■ Saved entries
-=-=-
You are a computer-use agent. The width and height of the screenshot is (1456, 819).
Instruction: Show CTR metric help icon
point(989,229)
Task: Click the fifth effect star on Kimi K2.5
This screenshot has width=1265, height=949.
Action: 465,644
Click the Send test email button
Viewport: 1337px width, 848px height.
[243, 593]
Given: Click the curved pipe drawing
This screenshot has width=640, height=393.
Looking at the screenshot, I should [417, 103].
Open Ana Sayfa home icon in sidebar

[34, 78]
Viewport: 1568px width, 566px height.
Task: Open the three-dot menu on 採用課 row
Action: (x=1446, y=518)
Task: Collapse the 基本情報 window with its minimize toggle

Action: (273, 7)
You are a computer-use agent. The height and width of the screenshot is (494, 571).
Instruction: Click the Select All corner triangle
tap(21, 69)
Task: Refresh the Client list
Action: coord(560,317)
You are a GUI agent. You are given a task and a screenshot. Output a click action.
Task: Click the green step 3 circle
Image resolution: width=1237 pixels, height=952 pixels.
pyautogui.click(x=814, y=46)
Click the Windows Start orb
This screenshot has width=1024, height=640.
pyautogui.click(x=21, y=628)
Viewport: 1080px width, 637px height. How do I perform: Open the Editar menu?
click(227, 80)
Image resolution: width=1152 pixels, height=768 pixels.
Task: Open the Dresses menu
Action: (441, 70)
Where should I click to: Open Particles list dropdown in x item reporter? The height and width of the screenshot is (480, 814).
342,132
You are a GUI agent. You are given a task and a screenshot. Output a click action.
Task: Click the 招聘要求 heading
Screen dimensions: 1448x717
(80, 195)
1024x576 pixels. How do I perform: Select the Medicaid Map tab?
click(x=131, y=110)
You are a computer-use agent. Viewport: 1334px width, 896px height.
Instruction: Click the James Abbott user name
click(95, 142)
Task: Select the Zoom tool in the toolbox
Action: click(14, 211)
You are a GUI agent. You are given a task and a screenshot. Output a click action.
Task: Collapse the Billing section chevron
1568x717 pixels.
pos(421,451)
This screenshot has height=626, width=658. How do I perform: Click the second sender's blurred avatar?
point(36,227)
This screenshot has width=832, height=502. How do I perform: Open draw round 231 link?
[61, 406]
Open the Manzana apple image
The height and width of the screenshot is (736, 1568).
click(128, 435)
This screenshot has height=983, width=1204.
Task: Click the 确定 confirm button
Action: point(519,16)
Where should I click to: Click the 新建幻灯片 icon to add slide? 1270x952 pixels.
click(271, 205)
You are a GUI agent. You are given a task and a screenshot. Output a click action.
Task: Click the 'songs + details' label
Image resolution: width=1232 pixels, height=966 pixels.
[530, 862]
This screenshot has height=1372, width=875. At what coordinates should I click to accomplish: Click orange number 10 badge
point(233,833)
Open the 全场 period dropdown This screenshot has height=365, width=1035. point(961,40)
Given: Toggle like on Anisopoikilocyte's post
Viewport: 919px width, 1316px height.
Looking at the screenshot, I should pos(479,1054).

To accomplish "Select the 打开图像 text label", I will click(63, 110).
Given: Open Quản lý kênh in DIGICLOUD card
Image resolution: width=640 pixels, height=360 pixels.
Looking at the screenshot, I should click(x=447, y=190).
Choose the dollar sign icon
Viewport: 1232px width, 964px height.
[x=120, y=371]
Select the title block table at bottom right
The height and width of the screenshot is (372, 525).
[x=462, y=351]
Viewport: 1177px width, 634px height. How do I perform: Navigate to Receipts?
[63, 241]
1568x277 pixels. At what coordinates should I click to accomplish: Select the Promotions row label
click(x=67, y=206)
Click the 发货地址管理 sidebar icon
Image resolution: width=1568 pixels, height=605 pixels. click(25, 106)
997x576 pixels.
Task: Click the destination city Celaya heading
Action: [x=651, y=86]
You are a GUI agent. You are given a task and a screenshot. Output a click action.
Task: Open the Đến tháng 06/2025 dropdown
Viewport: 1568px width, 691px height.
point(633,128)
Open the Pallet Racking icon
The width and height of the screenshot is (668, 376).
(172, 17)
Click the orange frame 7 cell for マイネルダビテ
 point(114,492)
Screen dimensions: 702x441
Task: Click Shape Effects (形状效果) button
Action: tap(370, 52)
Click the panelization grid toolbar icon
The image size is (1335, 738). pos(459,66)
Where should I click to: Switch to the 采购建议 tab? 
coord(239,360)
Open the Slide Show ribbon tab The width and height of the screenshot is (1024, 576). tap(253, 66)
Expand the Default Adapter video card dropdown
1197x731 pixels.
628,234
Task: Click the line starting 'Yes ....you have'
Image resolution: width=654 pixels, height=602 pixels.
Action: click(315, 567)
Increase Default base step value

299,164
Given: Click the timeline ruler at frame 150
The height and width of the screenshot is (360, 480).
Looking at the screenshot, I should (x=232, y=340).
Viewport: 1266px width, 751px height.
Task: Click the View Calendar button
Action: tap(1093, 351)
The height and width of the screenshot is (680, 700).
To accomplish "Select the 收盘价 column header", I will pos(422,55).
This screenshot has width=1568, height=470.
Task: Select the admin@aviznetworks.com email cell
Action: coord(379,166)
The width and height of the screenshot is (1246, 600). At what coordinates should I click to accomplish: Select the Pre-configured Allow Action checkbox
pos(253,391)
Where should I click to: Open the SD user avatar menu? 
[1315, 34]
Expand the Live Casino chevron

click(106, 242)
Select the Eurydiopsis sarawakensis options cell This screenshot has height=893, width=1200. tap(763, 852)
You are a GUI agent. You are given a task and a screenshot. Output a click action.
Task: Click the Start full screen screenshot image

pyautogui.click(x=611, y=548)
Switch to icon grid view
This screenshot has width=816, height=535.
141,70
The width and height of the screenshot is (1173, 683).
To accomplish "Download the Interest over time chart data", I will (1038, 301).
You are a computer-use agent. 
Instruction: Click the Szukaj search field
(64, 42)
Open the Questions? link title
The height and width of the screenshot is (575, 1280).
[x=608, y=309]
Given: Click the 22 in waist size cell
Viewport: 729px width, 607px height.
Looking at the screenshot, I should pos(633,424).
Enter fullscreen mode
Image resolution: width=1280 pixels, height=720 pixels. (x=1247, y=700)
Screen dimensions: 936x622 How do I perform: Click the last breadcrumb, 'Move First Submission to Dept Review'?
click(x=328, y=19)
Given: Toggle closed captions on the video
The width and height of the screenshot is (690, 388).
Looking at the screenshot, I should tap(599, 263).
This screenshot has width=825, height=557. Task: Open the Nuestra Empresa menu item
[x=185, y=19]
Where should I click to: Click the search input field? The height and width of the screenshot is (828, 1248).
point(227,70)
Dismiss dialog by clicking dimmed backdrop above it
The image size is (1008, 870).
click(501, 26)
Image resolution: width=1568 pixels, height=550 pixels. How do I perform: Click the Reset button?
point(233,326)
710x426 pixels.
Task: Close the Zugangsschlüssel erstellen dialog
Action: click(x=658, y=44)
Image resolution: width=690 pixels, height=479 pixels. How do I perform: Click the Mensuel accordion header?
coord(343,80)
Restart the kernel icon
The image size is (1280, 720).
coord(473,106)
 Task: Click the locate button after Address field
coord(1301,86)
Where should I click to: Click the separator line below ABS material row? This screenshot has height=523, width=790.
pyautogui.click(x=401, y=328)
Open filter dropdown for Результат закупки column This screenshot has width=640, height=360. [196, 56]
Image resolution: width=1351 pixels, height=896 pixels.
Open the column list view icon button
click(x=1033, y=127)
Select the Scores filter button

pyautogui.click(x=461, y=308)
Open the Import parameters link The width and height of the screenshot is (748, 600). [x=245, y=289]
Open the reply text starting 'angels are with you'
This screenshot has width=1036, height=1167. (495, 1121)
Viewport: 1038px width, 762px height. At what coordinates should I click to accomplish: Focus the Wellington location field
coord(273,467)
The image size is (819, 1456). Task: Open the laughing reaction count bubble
-=-=-
■ What you will do
All records shown above are to be output exactly.

■ Result
You are a computer-use agent. The width and height of the screenshot is (1456, 819).
Instruction: Show CTR metric help icon
point(989,229)
Task: Click the fifth effect star on Kimi K2.5
This screenshot has width=1265, height=949.
Action: 465,644
Click the Send test email button
Viewport: 1337px width, 848px height.
[243, 593]
Given: Click the curved pipe drawing
This screenshot has width=640, height=393.
Looking at the screenshot, I should [417, 103].
Open Ana Sayfa home icon in sidebar

[34, 78]
Viewport: 1568px width, 566px height.
Task: Open the three-dot menu on 採用課 row
Action: (x=1446, y=518)
Task: Collapse the 基本情報 window with its minimize toggle

Action: (273, 7)
You are a computer-use agent. The height and width of the screenshot is (494, 571).
Instruction: Click the Select All corner triangle
tap(21, 69)
Task: Refresh the Client list
Action: coord(560,317)
You are a GUI agent. You are given a task and a screenshot. Output a click action.
Task: Click the green step 3 circle
Image resolution: width=1237 pixels, height=952 pixels.
pyautogui.click(x=814, y=46)
Click the Windows Start orb
This screenshot has width=1024, height=640.
pyautogui.click(x=21, y=628)
Viewport: 1080px width, 637px height. How do I perform: Open the Editar menu?
click(227, 80)
Image resolution: width=1152 pixels, height=768 pixels.
Task: Open the Dresses menu
Action: (441, 70)
Where should I click to: Open Particles list dropdown in x item reporter? The height and width of the screenshot is (480, 814).
342,132
You are a GUI agent. You are given a task and a screenshot. Output a click action.
Task: Click the 招聘要求 heading
Screen dimensions: 1448x717
(80, 195)
1024x576 pixels. How do I perform: Select the Medicaid Map tab?
click(x=131, y=110)
You are a computer-use agent. Viewport: 1334px width, 896px height.
Instruction: Click the James Abbott user name
click(95, 142)
Task: Select the Zoom tool in the toolbox
Action: click(14, 211)
You are a GUI agent. You are given a task and a screenshot. Output a click action.
Task: Collapse the Billing section chevron
1568x717 pixels.
pos(421,451)
This screenshot has height=626, width=658. How do I perform: Click the second sender's blurred avatar?
point(36,227)
This screenshot has width=832, height=502. How do I perform: Open draw round 231 link?
[61, 406]
Open the Manzana apple image
The height and width of the screenshot is (736, 1568).
click(128, 435)
This screenshot has height=983, width=1204.
Task: Click the 确定 confirm button
Action: point(519,16)
Where should I click to: Click the 新建幻灯片 icon to add slide? 1270x952 pixels.
click(271, 205)
You are a GUI agent. You are given a task and a screenshot. Output a click action.
Task: Click the 'songs + details' label
Image resolution: width=1232 pixels, height=966 pixels.
[530, 862]
This screenshot has height=1372, width=875. At what coordinates should I click to accomplish: Click orange number 10 badge
point(233,833)
Open the 全场 period dropdown This screenshot has height=365, width=1035. point(961,40)
Given: Toggle like on Anisopoikilocyte's post
Viewport: 919px width, 1316px height.
Looking at the screenshot, I should pos(479,1054).

To accomplish "Select the 打开图像 text label", I will click(63, 110).
Given: Open Quản lý kênh in DIGICLOUD card
Image resolution: width=640 pixels, height=360 pixels.
Looking at the screenshot, I should click(x=447, y=190).
Choose the dollar sign icon
Viewport: 1232px width, 964px height.
[x=120, y=371]
Select the title block table at bottom right
The height and width of the screenshot is (372, 525).
[x=462, y=351]
Viewport: 1177px width, 634px height. How do I perform: Navigate to Receipts?
[63, 241]
1568x277 pixels. At what coordinates should I click to accomplish: Select the Promotions row label
click(x=67, y=206)
Click the 发货地址管理 sidebar icon
Image resolution: width=1568 pixels, height=605 pixels. click(25, 106)
997x576 pixels.
Task: Click the destination city Celaya heading
Action: [x=651, y=86]
You are a GUI agent. You are given a task and a screenshot. Output a click action.
Task: Open the Đến tháng 06/2025 dropdown
Viewport: 1568px width, 691px height.
point(633,128)
Open the Pallet Racking icon
The width and height of the screenshot is (668, 376).
(172, 17)
Click the orange frame 7 cell for マイネルダビテ
 point(114,492)
Screen dimensions: 702x441
Task: Click Shape Effects (形状效果) button
Action: tap(370, 52)
Click the panelization grid toolbar icon
The image size is (1335, 738). pos(459,66)
Where should I click to: Switch to the 采购建议 tab? 
coord(239,360)
Open the Slide Show ribbon tab The width and height of the screenshot is (1024, 576). tap(253, 66)
Expand the Default Adapter video card dropdown
1197x731 pixels.
628,234
Task: Click the line starting 'Yes ....you have'
Image resolution: width=654 pixels, height=602 pixels.
Action: click(315, 567)
Increase Default base step value

299,164
Given: Click the timeline ruler at frame 150
The height and width of the screenshot is (360, 480).
Looking at the screenshot, I should (x=232, y=340).
Viewport: 1266px width, 751px height.
Task: Click the View Calendar button
Action: tap(1093, 351)
The height and width of the screenshot is (680, 700).
To accomplish "Select the 收盘价 column header", I will pos(422,55).
This screenshot has width=1568, height=470.
Task: Select the admin@aviznetworks.com email cell
Action: coord(379,166)
The width and height of the screenshot is (1246, 600). At what coordinates should I click to accomplish: Select the Pre-configured Allow Action checkbox
pos(253,391)
Where should I click to: Open the SD user avatar menu? 
[1315, 34]
Expand the Live Casino chevron

click(106, 242)
Select the Eurydiopsis sarawakensis options cell This screenshot has height=893, width=1200. tap(763, 852)
You are a GUI agent. You are given a task and a screenshot. Output a click action.
Task: Click the Start full screen screenshot image

pyautogui.click(x=611, y=548)
Switch to icon grid view
This screenshot has width=816, height=535.
141,70
The width and height of the screenshot is (1173, 683).
To accomplish "Download the Interest over time chart data", I will (1038, 301).
You are a computer-use agent. 
Instruction: Click the Szukaj search field
(64, 42)
Open the Questions? link title
The height and width of the screenshot is (575, 1280).
[x=608, y=309]
Given: Click the 22 in waist size cell
Viewport: 729px width, 607px height.
Looking at the screenshot, I should pos(633,424).
Enter fullscreen mode
Image resolution: width=1280 pixels, height=720 pixels. (x=1247, y=700)
Screen dimensions: 936x622 How do I perform: Click the last breadcrumb, 'Move First Submission to Dept Review'?
click(x=328, y=19)
Given: Toggle closed captions on the video
The width and height of the screenshot is (690, 388).
Looking at the screenshot, I should tap(599, 263).
This screenshot has width=825, height=557. Task: Open the Nuestra Empresa menu item
[x=185, y=19]
Where should I click to: Click the search input field? The height and width of the screenshot is (828, 1248).
point(227,70)
Dismiss dialog by clicking dimmed backdrop above it
The image size is (1008, 870).
click(501, 26)
Image resolution: width=1568 pixels, height=550 pixels. How do I perform: Click the Reset button?
point(233,326)
710x426 pixels.
Task: Close the Zugangsschlüssel erstellen dialog
Action: click(x=658, y=44)
Image resolution: width=690 pixels, height=479 pixels. How do I perform: Click the Mensuel accordion header?
coord(343,80)
Restart the kernel icon
The image size is (1280, 720).
coord(473,106)
 Task: Click the locate button after Address field
coord(1301,86)
Where should I click to: Click the separator line below ABS material row? This screenshot has height=523, width=790.
pyautogui.click(x=401, y=328)
Open filter dropdown for Результат закупки column This screenshot has width=640, height=360. [196, 56]
Image resolution: width=1351 pixels, height=896 pixels.
Open the column list view icon button
click(x=1033, y=127)
Select the Scores filter button

pyautogui.click(x=461, y=308)
Open the Import parameters link The width and height of the screenshot is (748, 600). [x=245, y=289]
Open the reply text starting 'angels are with you'
This screenshot has width=1036, height=1167. (495, 1121)
Viewport: 1038px width, 762px height. At what coordinates should I click to accomplish: Focus the Wellington location field
coord(273,467)
The image size is (819, 1456). Task: Open the laughing reaction count bubble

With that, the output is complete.